Hello there,
I see a lot of best practice examples out there for how to configure teaming policies and port groups for A/A designs, but almost none for A/S designs. Can I get a sanity check?
As you can see, I have an Edge VM on an ESXi host with two physical nics. The edge VM's interfaces are attached to a port groups on an Edge VDS.
First question: Is it bad to have external traffic failover to nic#2 in the event that nic#1 should die? This would be accomplished by setting the trunked port groups with one nic as active, and the other as standby. I would assume that this kind of failover would cause ARP chaos for the physical router that could not be corrected in a timely manner. Is this assumption correct? I notice that in A/A designs where people have two ToR vlans, people do not trunk both VLANS onto both portgroups; they let that VLAN die if a NIC dies. Thoughts?
Second question: What is considered best practice for traffic steering in A/S designs? One option would be to pin VLAN and overlay traffic to specific NICs, preventing the scenario described above. A second option might be to let overlay traffic load-balance across both NICs, and have ToR vlan traffic pinned to one.
In my environment, I am partial to the first option to avoid ARP problems in the event of failure, and also because my NICs are low-bandwidth (10Gbe each); I would rather the edge node just die and failover to a healthy one if something goes wrong with a nic, than to try to shove both ToR and overlay traffic down one link. The only consideration I have would be about what might happen if the NIC pinned to the TEP died, and the ToR nic stayed up. Would NSX be smart enough to figure out the edge was unusable, despite having an active uplink on the external VLAN? I'm going around in circles here with "what-ifs" and not finding tons of resources to inform me.

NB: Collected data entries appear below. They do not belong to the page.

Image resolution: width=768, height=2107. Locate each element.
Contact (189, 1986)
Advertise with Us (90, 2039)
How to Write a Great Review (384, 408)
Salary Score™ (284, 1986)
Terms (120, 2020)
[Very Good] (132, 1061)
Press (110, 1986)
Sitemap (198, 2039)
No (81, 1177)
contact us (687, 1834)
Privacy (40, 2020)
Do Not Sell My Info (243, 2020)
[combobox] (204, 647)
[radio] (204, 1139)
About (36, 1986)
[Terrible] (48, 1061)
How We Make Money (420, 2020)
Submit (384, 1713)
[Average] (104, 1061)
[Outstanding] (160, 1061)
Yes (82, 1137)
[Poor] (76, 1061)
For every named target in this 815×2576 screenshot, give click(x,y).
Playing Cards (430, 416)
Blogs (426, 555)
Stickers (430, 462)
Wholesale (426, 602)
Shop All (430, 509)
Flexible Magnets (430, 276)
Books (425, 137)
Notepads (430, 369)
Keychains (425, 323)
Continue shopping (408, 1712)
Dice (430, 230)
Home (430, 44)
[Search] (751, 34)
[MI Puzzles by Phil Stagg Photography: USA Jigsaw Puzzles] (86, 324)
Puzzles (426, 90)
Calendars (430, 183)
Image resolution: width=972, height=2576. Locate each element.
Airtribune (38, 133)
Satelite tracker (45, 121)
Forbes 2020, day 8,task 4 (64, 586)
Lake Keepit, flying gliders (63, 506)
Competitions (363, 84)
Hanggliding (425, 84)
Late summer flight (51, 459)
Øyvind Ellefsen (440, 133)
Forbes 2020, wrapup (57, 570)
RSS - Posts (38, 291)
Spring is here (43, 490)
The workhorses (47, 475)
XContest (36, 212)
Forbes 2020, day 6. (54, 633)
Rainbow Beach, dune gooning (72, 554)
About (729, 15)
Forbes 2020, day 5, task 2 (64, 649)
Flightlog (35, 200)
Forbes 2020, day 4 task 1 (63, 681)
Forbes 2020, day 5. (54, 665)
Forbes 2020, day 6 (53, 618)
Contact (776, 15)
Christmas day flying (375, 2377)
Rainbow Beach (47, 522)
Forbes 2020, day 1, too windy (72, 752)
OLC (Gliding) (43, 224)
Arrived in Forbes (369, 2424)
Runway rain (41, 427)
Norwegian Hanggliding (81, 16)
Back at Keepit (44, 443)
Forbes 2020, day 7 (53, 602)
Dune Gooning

Any insight would be appreciated.
---------
The failover diagram contains an error. The external traffic would go up e1, through fp-eth0, hit the left trunk portgroup and then exit through uplink-2. In otherwords, the failover would be handled by the portgroup.
Hi,
I've gone through your questions, and have a few observations.
"I'm not 100% sure which scenario you're describing, but I think you're saying that the edge has little awareness of what is happening upstream of its own virtual nics (i.e., the fastpath interfaces). Therefore, in my scenario where the external traffic is pinned to vmnic#1 and TEP traffic to vmnic#2, if vmnic#2 dies, the Edge doesn't know and blackholes the traffic because his fastpath interfaces are still up. Is that correct?"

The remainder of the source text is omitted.